Now the flag is not TIKE_PTYCHO_BACKEND=cupy, it is TIKE_BACKEND=cupy

carterbox commented 4 years ago

That's correct.

nikitinvv commented 4 years ago

Would it be possible to have a test that reconstructs some relatively big data on GPU with recover_psi=True, recover_prb=True, recover_pos=True? For combined, divided, and admm? test_ptycho.py does not demonstrate functionality and users will not understand how to run the code.

nikitinvv commented 4 years ago

jupyter notebook numpy_cupy_compare is for the old version.
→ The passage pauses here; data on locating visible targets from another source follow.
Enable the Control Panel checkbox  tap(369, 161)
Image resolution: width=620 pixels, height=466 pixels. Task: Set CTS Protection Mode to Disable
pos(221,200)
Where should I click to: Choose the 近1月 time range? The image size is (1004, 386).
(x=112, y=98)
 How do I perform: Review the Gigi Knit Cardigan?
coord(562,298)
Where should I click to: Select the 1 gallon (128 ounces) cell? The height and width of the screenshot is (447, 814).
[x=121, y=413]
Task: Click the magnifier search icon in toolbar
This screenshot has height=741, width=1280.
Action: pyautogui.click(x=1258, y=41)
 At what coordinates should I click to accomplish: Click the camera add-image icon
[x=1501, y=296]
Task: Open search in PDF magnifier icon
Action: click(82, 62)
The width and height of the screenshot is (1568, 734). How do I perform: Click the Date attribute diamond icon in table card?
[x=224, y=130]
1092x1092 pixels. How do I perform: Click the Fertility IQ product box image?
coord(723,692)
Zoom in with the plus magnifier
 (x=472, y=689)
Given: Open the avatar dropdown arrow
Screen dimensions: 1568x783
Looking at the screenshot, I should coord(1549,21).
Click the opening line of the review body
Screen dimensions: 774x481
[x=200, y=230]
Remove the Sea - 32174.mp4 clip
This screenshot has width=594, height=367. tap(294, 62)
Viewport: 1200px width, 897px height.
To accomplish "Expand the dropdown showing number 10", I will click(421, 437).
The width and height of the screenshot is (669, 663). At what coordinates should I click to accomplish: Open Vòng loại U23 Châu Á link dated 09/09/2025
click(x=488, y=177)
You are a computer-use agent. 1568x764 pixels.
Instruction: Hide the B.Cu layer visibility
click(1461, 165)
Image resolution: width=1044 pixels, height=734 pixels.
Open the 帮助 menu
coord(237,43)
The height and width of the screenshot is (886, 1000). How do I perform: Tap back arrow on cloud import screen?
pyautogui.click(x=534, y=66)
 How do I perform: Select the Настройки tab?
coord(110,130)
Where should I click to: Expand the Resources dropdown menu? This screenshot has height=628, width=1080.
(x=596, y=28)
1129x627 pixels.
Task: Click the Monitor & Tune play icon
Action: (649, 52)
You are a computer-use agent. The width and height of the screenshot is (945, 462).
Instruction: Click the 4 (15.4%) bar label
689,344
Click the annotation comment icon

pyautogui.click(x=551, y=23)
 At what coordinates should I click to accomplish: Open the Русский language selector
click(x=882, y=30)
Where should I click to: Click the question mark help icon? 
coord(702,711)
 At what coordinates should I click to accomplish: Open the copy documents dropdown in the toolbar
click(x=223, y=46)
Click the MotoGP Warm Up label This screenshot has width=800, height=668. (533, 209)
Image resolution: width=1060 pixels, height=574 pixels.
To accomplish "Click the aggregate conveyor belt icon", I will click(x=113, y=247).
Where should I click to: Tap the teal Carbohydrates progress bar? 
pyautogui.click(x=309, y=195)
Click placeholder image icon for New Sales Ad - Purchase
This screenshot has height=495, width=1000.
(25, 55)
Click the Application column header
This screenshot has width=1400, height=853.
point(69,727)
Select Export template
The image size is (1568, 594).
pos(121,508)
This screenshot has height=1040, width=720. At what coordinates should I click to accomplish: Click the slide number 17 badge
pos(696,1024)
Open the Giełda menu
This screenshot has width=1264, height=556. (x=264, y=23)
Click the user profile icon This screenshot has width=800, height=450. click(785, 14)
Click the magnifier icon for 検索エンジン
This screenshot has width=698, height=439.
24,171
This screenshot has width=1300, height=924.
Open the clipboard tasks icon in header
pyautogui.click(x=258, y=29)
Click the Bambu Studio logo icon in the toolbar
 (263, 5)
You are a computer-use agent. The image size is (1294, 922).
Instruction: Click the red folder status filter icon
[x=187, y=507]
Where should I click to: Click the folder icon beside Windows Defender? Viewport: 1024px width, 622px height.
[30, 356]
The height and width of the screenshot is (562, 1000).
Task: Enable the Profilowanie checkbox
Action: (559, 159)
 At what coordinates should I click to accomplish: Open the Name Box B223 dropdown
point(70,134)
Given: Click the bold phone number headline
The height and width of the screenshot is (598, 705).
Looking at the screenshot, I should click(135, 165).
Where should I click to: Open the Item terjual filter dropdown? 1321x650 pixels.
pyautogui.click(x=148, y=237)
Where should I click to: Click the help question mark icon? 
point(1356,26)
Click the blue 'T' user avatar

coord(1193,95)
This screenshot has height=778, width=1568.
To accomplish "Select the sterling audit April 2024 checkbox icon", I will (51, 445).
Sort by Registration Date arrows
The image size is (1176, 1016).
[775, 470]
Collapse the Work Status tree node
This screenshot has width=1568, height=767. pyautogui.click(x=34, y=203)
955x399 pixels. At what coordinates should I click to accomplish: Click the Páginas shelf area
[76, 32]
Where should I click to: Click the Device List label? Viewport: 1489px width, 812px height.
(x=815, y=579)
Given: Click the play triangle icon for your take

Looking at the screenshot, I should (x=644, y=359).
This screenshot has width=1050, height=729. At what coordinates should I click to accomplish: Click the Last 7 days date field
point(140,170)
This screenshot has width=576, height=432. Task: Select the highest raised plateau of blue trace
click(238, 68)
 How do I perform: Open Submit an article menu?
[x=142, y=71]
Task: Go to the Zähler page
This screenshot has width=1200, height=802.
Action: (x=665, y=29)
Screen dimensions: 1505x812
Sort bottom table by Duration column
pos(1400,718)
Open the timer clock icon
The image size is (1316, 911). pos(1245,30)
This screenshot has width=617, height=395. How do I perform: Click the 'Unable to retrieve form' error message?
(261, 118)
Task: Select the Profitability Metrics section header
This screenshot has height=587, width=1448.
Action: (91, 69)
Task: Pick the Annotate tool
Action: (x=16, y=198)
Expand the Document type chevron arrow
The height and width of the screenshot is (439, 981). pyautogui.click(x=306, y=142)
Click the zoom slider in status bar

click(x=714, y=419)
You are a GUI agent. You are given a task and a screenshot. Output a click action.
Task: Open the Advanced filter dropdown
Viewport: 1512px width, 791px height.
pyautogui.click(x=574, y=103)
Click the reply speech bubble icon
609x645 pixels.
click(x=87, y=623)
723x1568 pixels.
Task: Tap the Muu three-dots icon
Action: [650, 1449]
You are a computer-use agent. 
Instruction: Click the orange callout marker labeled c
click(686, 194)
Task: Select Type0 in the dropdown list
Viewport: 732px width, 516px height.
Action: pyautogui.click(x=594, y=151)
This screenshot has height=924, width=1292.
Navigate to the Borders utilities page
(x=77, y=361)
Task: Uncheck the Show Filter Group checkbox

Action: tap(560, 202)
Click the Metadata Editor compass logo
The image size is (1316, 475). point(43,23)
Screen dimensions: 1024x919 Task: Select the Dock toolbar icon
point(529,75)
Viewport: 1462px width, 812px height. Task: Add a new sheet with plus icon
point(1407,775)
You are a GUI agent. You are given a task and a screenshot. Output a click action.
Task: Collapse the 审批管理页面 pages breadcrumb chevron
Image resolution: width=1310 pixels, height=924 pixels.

It would be nice to update it

nikitinvv commented 4 years ago

Are the files in src/ directory (constants.py, tike.py,..) used somewhere? If you would like to keep them in tike repository then it is probably better to put them in some archive folder.

carterbox commented 4 years ago

Would it be possible to have a test that reconstructs some relatively big data on GPU with recover_psi=True, recover_prb=True, recover_pos=True? For combined, divided, and admm? test_ptycho.py does not demonstrate functionality and users will not understand how to run the code.

Teaching users to run the code is not the purpose of tests. There are examples in /docs/source/examples

jupyter notebook numpy_cupy_compare is for the old version. It would be nice to update it

:laughing: I forgot about that notebook! That's why it's so out of date. I have just been using the tests in tests/operators and checking that the numbers are the same. Do you think we still need numpy_cupy_compare?

Are the files in src/ directory (constants.py, tike.py,..) used somewhere? If you would like to keep them in tike repository then it is probably better to put them in some archive folder.

No. I will move stuff to /src/broken ?

nikitinvv commented 4 years ago

We still need an example for processing experimental data. Could you upload a jupyter notebook for reconstructing 1 catalyst data set? Yes, you can move stuff to src/broken

carterbox commented 4 years ago

The notebook would be broken unless you have the catalyst data set.

carterbox commented 4 years ago

@nikitinvv, Thanks for all of the feedback, but many of your comments are not within the scope of this pull-request. Once the objectives of the "purpose" section are met, this branch should be approved so that it can be merged and everyone else can update their branches with these changes. Other enhancements should have their own pull request. The point of git is that you make many incremental changes. You cannot fix everything in one branch.

nikitinvv commented 4 years ago

I prefer to give all my comments about the code while I am reading it. Please, move the comments that are not in the scope of this pull request to your next pull requests.

carterbox commented 4 years ago

I observe 6.71 GiB being used for the Siemens star data set with one mode

Updating to cupy==7.4 decreases the memory footprint to 5.89 GiB. I'm not sure there is much more memory optimization that can be done at the python level.